I step back and scrutinize the paintings. There are eleven, although I have hundreds, maybe thousands. My plan is to show him only pieces from my window series. Or not. I pull my cell from my pocket, check the time. I can still change my mind. I remove Tower, a highly realistic painting of reflections off the glass Hancock building, and replace it with Sidewalk, an abstraction of Commonwealth Avenue through a parlor-level bay window. Then I switch them back.

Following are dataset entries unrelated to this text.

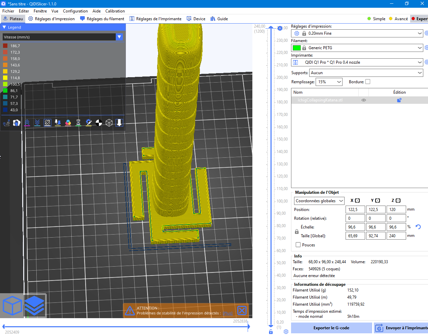Check the Pouces checkbox
The image size is (428, 335).
click(298, 245)
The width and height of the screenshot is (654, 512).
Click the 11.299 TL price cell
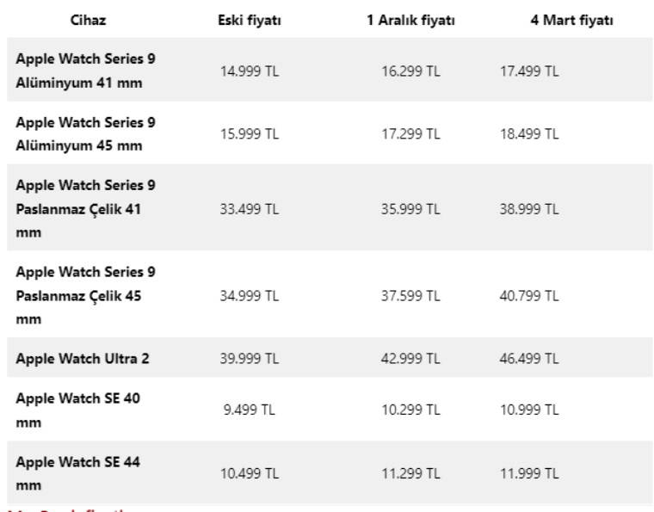point(410,473)
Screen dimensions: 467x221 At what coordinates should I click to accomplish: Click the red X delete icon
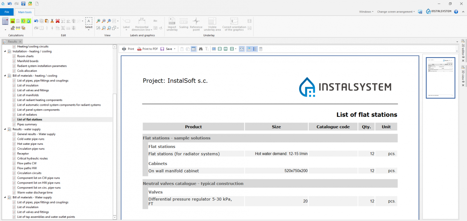57,21
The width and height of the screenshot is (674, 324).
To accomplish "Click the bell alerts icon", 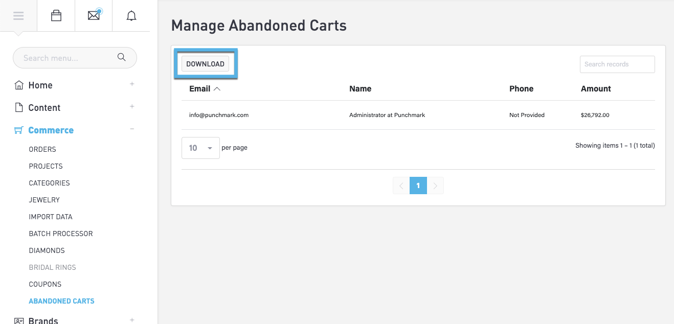I will [131, 16].
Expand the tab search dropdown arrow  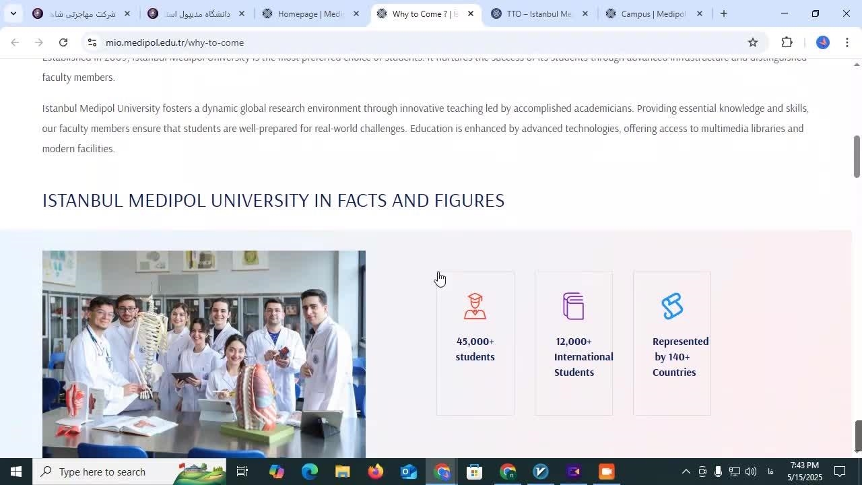pos(13,13)
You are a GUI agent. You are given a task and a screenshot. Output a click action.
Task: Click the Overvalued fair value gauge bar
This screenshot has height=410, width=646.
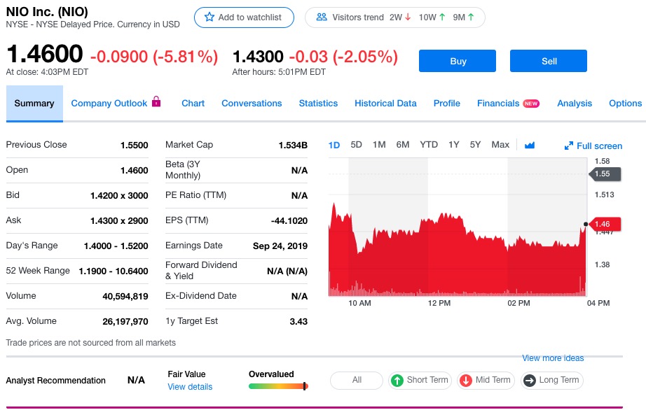pyautogui.click(x=278, y=386)
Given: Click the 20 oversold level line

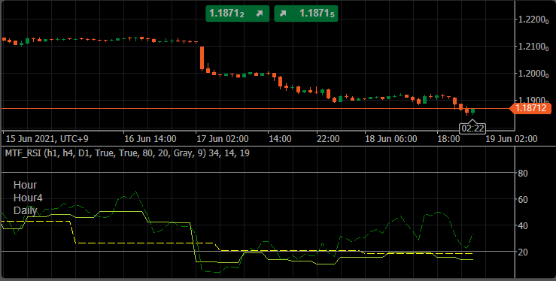Looking at the screenshot, I should (x=258, y=251).
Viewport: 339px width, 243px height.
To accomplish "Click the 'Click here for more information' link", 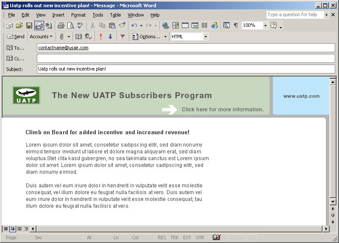I will 222,110.
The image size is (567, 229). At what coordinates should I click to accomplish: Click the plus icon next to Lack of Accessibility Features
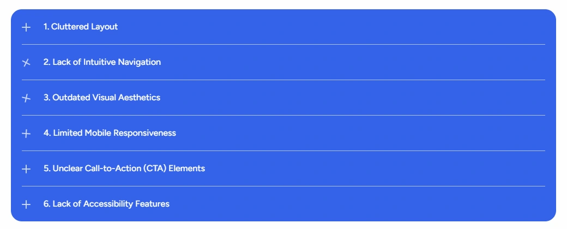point(26,204)
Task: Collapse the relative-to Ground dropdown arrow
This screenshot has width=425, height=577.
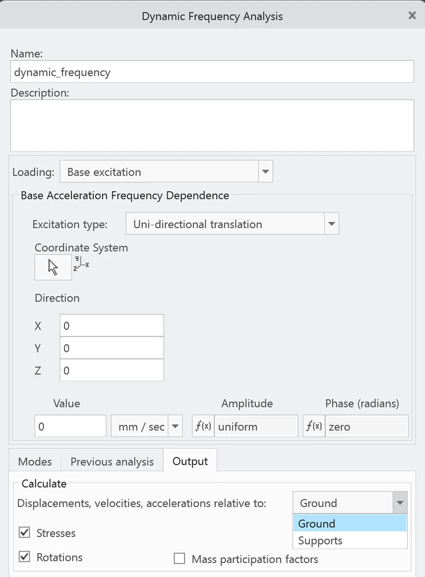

I’ve been working on the window series for over two years, rummaging around the city with my sketchbook and Nikon. Church windows, reflective windows, Boston’s characteristic bays. Large, small, old, broken, wood- and metal-framed. Windows from the outside in and the inside out. I especially like windows on late winter afternoons before anyone inside notices the darkening sky and snaps the blinds shut.

I hang Sidewalk next to Tower. Now there are a dozen, a nice round number. But is it right? Too many and he’ll be overwhelmed. Too few and he’ll miss my breadth, both in content and style. It’s so difficult to choose. One of the many reasons studio visits make me so nervous.

And what’s up with this visit anyway? I’m a pariah in the art world, dubbed “The Great Pretender”. Have been for almost three years. And suddenly Aiden Markel, the owner of the world-renowned Markel G, is on his way to my loft. Aiden Markel, who just a few months ago barely acknowledged my presence when I stopped by the gallery to see a new installation. And now he’s suddenly all friendly, complimentary, asking to see my latest work, leaving his tony Newbury Street gallery to slum it in SOWA in order to appreciate my paintings, as he said, “in situ.”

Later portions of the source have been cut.